Os irmãos Malta, Genésio e Teodoro, vieram de Recife no dia seguinte e após o primeiro estado de choque, dedicaram-se a tramitar todas as questões jurídicas. Ainda faltavam achar o corpo da mãe e da filha, mas até elas serem declaradas mortas, os irmãos Malta ficaram encarregados da custódia do Posto e das terras que pertenciam à família da irmã.

Mas parecia que alguém estava aliviado, o Coronel Bezerra. Do seu escritório na Prefeitura de Inajá viu como as investigações policias não davam em nada. Não se achavam os culpados do incêndio e do homicídio e, por tanto, nada restava da família que ousava desconfiar dos Bezerra no lamentável homicídio de Augusto Tristão.
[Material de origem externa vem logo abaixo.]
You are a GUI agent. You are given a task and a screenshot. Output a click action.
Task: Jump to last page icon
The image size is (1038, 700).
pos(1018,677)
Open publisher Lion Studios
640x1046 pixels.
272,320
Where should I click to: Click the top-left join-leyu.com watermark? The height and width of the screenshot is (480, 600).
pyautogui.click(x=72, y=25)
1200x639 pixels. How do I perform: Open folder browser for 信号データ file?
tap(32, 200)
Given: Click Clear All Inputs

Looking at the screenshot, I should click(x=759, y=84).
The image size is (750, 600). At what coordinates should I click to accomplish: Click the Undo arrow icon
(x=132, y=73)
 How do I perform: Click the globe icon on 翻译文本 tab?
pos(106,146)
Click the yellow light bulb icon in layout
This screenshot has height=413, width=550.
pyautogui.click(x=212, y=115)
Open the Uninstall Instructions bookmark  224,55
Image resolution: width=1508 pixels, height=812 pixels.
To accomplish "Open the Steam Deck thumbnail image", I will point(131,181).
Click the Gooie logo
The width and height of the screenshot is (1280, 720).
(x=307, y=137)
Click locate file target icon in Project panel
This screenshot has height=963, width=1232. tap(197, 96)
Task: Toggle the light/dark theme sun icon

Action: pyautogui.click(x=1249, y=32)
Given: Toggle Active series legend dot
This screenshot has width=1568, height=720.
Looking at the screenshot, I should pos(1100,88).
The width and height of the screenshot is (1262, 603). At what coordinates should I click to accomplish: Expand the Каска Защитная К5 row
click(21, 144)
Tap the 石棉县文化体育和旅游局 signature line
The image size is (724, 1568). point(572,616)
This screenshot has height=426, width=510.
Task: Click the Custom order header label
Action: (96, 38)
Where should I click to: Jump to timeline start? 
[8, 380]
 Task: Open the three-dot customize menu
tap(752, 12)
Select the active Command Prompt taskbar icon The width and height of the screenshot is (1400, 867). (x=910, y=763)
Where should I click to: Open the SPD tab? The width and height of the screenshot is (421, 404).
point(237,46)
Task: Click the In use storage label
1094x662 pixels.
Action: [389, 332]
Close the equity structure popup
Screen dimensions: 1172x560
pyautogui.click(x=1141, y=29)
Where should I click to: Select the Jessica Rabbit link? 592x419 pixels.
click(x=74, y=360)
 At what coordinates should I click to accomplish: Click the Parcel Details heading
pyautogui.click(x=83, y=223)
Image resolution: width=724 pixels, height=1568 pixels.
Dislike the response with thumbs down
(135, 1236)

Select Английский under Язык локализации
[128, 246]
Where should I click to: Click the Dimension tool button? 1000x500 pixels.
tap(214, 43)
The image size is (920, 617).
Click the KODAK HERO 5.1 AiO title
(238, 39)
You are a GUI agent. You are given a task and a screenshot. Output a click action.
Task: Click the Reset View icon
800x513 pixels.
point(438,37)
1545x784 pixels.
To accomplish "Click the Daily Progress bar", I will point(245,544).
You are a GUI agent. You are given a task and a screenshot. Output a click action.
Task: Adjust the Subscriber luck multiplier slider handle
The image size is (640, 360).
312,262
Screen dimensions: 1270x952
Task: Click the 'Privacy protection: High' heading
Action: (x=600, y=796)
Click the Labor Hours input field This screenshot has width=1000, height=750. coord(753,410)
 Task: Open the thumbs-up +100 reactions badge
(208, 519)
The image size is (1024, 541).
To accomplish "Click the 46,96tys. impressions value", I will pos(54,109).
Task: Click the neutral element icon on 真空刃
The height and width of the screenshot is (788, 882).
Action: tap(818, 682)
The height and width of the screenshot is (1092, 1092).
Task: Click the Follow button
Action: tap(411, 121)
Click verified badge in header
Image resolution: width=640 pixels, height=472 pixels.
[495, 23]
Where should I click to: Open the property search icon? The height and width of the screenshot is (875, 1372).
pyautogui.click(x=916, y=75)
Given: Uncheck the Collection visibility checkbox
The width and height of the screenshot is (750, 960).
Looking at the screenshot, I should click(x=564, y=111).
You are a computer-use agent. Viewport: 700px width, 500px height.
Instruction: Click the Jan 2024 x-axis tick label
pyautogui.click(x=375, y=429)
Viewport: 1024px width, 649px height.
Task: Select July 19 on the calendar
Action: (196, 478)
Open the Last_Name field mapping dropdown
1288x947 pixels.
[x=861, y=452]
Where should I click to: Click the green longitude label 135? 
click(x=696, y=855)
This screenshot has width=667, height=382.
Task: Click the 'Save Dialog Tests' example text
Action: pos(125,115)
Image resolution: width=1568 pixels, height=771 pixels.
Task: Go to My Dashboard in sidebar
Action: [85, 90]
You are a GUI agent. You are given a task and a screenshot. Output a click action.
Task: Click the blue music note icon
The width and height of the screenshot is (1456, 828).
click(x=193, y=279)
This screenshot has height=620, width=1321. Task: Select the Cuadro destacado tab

Damásio Bezerra sorria satisfeito. Um grande obstáculo fora removido do seu caminho. Tudo parecia voltar a como era antes. Mas, e se Dadá e Alma estivessem vivas? Isso o deixava apreensivo. Isso seria terrível para o futuro de sua família. Ajeitou-se na cadeira e fumou um cachimbo. De qualquer forma, escreveria para o seu único filho, Gerônimo. Após as investigações, ele deveria voltar para o Brasil.